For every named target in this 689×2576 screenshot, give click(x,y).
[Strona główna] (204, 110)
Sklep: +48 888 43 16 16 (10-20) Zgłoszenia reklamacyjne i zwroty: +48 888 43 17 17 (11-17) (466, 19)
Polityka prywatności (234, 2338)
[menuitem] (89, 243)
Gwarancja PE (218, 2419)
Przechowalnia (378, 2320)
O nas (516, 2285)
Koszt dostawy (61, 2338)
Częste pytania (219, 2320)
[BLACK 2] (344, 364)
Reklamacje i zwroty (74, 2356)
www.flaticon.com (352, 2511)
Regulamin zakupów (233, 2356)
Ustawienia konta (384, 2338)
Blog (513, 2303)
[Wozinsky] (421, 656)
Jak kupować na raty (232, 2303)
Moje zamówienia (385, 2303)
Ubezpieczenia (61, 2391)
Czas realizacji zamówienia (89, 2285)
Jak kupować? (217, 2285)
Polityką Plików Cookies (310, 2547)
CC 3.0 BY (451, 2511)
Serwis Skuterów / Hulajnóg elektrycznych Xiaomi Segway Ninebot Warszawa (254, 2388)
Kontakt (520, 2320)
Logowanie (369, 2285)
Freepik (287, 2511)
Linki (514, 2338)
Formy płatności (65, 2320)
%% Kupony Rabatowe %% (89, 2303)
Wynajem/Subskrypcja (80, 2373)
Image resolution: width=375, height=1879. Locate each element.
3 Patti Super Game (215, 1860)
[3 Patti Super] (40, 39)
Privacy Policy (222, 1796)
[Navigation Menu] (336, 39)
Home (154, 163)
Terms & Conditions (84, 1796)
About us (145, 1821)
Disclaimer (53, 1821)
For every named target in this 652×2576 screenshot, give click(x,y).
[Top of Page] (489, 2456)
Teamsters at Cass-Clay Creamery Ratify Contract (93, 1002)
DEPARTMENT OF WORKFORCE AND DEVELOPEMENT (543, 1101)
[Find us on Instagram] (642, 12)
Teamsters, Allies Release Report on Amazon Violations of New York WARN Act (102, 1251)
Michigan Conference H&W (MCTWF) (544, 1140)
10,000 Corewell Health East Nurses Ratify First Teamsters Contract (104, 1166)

***

Give an exact repetition of all the material.

For every named target in this 689×2576 screenshot, give click(x,y).
[Strona główna] (204, 110)
Sklep: +48 888 43 16 16 (10-20) Zgłoszenia reklamacyjne i zwroty: +48 888 43 17 17 (11-17) (466, 19)
Polityka prywatności (234, 2338)
[menuitem] (89, 243)
Gwarancja PE (218, 2419)
Przechowalnia (378, 2320)
O nas (516, 2285)
Koszt dostawy (61, 2338)
Częste pytania (219, 2320)
[BLACK 2] (344, 364)
Reklamacje i zwroty (74, 2356)
www.flaticon.com (352, 2511)
Regulamin zakupów (233, 2356)
Ustawienia konta (384, 2338)
Blog (513, 2303)
[Wozinsky] (421, 656)
Jak kupować na raty (232, 2303)
Moje zamówienia (385, 2303)
Ubezpieczenia (61, 2391)
Czas realizacji zamówienia (89, 2285)
Jak kupować? (217, 2285)
Polityką Plików Cookies (310, 2547)
CC 3.0 BY (451, 2511)
Serwis Skuterów / Hulajnóg elektrycznych Xiaomi Segway Ninebot Warszawa (254, 2388)
Kontakt (520, 2320)
Logowanie (369, 2285)
Freepik (287, 2511)
Linki (514, 2338)
Formy płatności (65, 2320)
%% Kupony Rabatowe %% (89, 2303)
Wynajem/Subskrypcja (80, 2373)
Image resolution: width=375, height=1879. Locate each element.
3 Patti Super Game (215, 1860)
[3 Patti Super] (40, 39)
Privacy Policy (222, 1796)
[Navigation Menu] (336, 39)
Home (154, 163)
Terms & Conditions (84, 1796)
About us (145, 1821)
Disclaimer (53, 1821)
For every named target in this 652×2576 screenshot, give click(x,y).
[Top of Page] (489, 2456)
Teamsters at Cass-Clay Creamery Ratify Contract (93, 1002)
DEPARTMENT OF WORKFORCE AND DEVELOPEMENT (543, 1101)
[Find us on Instagram] (642, 12)
Teamsters, Allies Release Report on Amazon Violations of New York WARN Act (102, 1251)
Michigan Conference H&W (MCTWF) (544, 1140)
10,000 Corewell Health East Nurses Ratify First Teamsters Contract (104, 1166)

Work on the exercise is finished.